Quel est l'impact de la Loi 31 à la vente de votre plex sur la Rive-Nord?
Un plex dont les loyers sont nettement sous le marché vaut moins cher qu'un immeuble dont les loyers reflètent leur valeur. En permettant de refuser une cession de bail, la Loi 31 donne au propriétaire un meilleur contrôle sur l'évolution des loyers entre deux locataires, ce qui peut soutenir la valeur de l'immeuble à la revente. Chaque cas se valide avec un notaire ou un conseiller juridique.
Pour un acheteur d'immeuble à revenus, la valeur d'un plex sur la Rive-Nord repose largement sur ses revenus de loyer. Un immeuble dont les loyers ont été figés bas par des cessions successives génère un revenu net d'exploitation plus faible — et se vend donc à un prix inférieur. À l'inverse, la possibilité de réajuster le loyer lorsqu'un logement se libère naturellement améliore le potentiel de revenu de l'immeuble.

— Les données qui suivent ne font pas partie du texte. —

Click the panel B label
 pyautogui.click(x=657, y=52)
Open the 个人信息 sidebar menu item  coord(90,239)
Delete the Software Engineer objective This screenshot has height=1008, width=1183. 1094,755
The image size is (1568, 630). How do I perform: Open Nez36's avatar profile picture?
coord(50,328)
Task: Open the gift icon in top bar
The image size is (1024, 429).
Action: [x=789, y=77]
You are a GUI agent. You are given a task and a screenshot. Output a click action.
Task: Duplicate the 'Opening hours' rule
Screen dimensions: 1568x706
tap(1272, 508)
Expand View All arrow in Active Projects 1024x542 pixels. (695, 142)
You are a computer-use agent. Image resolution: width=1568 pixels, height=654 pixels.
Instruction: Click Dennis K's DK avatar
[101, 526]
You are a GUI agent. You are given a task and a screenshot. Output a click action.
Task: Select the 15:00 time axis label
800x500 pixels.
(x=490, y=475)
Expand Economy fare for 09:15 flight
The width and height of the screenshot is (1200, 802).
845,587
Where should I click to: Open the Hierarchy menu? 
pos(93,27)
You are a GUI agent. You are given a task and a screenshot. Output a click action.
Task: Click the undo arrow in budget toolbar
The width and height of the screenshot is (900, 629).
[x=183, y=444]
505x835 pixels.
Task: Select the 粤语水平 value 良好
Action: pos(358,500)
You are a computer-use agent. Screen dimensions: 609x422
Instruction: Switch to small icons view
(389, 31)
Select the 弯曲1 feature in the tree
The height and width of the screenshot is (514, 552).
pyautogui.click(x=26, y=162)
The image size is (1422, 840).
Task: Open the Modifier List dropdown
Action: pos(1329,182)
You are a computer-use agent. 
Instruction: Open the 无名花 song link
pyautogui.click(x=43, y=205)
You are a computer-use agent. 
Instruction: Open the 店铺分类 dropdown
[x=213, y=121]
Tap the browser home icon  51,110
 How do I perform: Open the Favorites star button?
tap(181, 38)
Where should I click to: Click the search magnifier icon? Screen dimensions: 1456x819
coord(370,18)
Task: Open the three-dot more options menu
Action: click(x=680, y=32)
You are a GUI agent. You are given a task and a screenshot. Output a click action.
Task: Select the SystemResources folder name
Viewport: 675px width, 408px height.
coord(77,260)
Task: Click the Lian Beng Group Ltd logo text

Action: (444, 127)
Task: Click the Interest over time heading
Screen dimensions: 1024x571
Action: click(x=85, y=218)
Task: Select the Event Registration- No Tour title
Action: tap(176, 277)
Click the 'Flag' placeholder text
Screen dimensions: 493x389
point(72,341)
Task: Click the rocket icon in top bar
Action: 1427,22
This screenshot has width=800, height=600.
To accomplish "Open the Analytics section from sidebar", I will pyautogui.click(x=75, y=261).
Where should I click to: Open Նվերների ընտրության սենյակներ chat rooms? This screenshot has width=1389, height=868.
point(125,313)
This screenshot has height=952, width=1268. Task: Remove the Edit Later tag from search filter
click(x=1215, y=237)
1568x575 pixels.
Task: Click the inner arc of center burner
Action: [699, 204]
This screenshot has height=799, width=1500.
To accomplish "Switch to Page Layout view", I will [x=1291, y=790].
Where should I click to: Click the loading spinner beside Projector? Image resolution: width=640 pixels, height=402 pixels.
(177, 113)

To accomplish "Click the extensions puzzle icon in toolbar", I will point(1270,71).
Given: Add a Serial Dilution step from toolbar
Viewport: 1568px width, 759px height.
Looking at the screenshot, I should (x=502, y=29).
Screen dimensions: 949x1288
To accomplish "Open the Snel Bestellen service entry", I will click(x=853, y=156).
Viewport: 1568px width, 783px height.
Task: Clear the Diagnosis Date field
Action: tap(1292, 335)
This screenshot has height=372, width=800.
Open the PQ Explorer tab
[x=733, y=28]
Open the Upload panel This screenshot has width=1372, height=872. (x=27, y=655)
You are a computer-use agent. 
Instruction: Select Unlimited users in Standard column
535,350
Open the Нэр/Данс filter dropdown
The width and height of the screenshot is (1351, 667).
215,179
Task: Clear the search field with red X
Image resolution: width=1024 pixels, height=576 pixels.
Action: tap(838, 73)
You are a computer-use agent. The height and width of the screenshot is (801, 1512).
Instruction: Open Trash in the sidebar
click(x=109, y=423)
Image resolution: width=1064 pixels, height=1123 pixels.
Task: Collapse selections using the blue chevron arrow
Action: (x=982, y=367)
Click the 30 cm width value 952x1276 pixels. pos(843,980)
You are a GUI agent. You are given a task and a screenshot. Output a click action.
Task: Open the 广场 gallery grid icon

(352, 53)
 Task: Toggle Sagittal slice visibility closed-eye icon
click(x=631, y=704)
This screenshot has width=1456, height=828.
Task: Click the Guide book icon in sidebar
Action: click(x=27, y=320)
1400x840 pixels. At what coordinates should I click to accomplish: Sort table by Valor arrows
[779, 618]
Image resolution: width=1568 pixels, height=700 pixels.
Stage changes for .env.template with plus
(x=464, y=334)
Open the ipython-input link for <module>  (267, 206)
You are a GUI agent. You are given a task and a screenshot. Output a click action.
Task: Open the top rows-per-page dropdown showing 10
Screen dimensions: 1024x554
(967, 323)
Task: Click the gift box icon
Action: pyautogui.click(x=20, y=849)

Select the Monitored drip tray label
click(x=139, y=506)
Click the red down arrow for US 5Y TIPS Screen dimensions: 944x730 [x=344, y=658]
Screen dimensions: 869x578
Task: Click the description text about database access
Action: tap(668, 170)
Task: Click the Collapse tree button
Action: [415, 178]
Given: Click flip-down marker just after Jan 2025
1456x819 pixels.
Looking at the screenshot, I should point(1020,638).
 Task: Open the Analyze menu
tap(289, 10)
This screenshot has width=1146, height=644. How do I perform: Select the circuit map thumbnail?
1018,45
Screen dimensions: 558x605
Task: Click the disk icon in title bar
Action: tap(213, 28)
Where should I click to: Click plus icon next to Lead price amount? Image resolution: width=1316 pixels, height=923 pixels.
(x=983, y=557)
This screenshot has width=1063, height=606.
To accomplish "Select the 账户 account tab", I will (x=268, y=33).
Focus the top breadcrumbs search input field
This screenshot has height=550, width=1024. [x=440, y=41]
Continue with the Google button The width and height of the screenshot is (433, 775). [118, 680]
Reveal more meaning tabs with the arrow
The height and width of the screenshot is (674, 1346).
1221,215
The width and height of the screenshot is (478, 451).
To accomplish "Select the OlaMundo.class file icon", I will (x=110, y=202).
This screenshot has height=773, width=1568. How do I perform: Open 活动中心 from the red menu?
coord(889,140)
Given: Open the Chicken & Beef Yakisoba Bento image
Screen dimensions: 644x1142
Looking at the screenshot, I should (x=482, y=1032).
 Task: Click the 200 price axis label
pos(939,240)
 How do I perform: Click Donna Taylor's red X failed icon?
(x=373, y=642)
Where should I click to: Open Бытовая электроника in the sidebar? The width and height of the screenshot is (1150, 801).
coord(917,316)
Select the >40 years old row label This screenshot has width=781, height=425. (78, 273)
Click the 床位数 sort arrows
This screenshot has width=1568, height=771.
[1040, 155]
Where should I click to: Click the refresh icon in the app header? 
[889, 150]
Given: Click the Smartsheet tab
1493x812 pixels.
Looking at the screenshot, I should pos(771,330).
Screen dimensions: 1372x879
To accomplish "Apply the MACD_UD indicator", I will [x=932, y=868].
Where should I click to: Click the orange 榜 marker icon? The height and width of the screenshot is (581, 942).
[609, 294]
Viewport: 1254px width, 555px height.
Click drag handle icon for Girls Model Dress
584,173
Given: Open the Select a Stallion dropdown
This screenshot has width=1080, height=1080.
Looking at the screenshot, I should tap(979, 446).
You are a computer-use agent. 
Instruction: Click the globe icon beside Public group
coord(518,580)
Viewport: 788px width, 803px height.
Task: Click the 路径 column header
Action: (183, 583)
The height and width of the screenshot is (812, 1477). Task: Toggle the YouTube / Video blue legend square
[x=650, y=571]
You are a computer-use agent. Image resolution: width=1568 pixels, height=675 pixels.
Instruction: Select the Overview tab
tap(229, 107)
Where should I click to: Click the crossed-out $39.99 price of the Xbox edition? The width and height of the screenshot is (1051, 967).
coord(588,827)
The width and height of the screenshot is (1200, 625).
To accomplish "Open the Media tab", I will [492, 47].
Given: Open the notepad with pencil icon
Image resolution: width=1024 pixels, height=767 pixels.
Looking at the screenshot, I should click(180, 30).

Cela ne signifie pas qu'il faille précipiter des décisions. La Loi 31 ne crée aucun droit nouveau de récupérer un logement occupé : elle encadre seulement le refus d'une cession demandée par le locataire. Si vous évaluez la valeur de votre multilogement, l'état réel de vos loyers par rapport au marché est un facteur central — bien plus que la mécanique de la cession elle-même.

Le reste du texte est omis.